:: SOURCE EXCERPT ::
I think it's because I've always felt drawn to large bodies of water. I'm not sure why, but there's something about them that's both powerful and serene. Cool and salty. Comforting and cleansing. Being able to sit upon the sea or float along the river ... it's magical.
When it came to these two trips, the emphasis during my time at sea was primarily physical, which I have started to crave more and more as I age. And I certainly slept well that night.
My time on the river though? Being able to mostly let go of a physical focus allowed me to connect deeper with myself, with a new friend, and with the landscape and larger world around me — the types of connections that I believe are the true work of my heart these days, whether though writing or teaching yoga or just daily living.
It also brought to mind a passage from Terry Tempest Williams' book Red: Passion and Patience in the Desert:
Inside this erosional landscape where all colors eventually bleed into the river, it is hard to desire anything but time and space. Time and space. In the desert there is space. Space is the twin sister of time. If we have open space then we have open time to breath, to dream, to dare, to play, to pray to move freely, so freely, in a world our minds have forgotten but our bodies remember. Time and space. This partnership is holy. In these redrock canyons, time creates space — an arch, an eye, this blue eye of sky. We remember why we love the desert; it is our tactile response to light, to silence, and to stillness.
The time and space partnership is holy. And so too, I think, is time spent in a small boat, atop a mighty water.
I have a feeling if the opportunity calls again, I'll be back.

:: WHAT TO PRODUCE ::
Please repeat everything from "I think it's" down to "river ... it's magical." in the reflection on water above, word for word.

:: DATA PROVIDED ::
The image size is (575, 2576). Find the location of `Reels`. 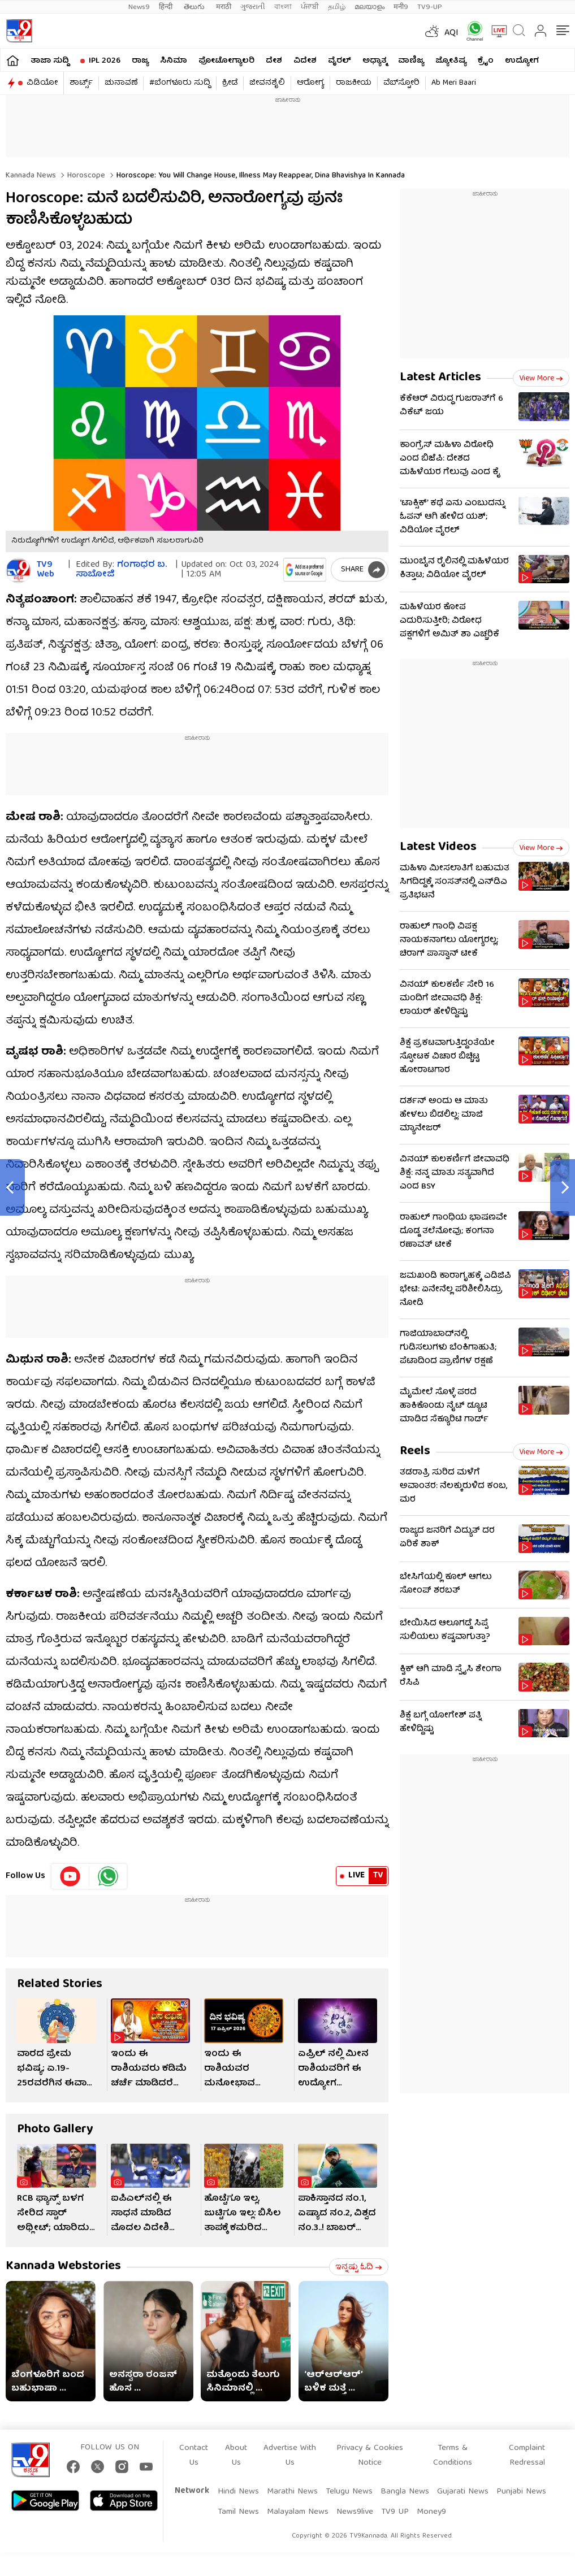

Reels is located at coordinates (415, 1452).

:: COMPLETE RESPONSE ::
I think it's because I've always felt drawn to large bodies of water. I'm not sure why, but there's something about them that's both powerful and serene. Cool and salty. Comforting and cleansing. Being able to sit upon the sea or float along the river ... it's magical.